▸ **Required task**:
Pick out each line in the items below that contains the string "pixels", and copy those lines.

▸ **Data shown**:
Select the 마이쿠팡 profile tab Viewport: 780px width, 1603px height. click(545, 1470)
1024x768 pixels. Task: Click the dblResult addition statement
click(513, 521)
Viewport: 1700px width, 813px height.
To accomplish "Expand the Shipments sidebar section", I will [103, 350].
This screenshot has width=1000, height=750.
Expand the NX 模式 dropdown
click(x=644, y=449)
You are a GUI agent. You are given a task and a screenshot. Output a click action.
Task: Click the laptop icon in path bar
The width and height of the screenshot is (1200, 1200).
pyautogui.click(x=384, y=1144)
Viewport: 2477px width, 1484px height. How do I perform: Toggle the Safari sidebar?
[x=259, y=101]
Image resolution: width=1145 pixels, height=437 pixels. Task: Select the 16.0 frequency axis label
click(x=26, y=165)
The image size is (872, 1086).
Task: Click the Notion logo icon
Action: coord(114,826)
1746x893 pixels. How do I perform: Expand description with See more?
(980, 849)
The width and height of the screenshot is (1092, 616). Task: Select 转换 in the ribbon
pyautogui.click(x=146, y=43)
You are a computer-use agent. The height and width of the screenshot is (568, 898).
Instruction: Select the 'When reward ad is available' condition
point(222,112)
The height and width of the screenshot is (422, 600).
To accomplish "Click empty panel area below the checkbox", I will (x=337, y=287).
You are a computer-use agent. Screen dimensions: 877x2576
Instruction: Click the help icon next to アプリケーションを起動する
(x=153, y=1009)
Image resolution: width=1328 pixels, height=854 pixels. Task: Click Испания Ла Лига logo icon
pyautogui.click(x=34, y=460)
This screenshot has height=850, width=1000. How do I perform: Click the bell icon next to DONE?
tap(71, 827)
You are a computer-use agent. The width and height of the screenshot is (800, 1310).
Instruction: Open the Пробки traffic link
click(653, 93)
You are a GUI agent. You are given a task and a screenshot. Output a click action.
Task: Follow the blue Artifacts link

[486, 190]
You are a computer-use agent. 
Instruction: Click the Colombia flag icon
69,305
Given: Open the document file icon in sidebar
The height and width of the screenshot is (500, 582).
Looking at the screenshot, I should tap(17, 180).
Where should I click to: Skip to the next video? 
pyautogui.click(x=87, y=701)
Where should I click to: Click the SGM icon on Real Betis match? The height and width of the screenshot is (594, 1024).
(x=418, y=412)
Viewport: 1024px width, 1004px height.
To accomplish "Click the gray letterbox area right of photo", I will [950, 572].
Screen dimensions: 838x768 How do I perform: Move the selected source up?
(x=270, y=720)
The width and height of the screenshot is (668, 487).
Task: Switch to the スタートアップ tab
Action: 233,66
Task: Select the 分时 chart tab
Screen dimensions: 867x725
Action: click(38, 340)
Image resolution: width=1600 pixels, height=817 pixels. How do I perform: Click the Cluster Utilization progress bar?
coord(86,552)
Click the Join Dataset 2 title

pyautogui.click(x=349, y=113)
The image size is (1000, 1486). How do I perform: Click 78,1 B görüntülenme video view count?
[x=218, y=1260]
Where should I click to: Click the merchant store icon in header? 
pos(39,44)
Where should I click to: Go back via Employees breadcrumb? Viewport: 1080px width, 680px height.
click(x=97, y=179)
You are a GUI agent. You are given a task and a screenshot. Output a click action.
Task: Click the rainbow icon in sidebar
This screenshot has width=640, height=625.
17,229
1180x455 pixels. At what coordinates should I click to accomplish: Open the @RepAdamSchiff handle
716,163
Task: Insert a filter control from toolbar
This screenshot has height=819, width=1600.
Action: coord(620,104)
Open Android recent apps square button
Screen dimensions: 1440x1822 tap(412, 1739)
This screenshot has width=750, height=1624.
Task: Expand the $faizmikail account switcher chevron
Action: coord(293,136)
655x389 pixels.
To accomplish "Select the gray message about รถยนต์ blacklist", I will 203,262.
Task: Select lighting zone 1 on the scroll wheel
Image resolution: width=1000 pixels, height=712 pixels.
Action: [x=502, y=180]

▸ **Solved exercise**:
1024x768 pixels. Task: Click the dblResult addition statement
Image resolution: width=1145 pixels, height=437 pixels. Task: Select the 16.0 frequency axis label
1746x893 pixels. How do I perform: Expand description with See more?
Image resolution: width=1328 pixels, height=854 pixels. Task: Click Испания Ла Лига logo icon
Image resolution: width=1600 pixels, height=817 pixels. How do I perform: Click the Cluster Utilization progress bar?
1180x455 pixels. At what coordinates should I click to accomplish: Open the @RepAdamSchiff handle
655x389 pixels.
Image resolution: width=1000 pixels, height=712 pixels.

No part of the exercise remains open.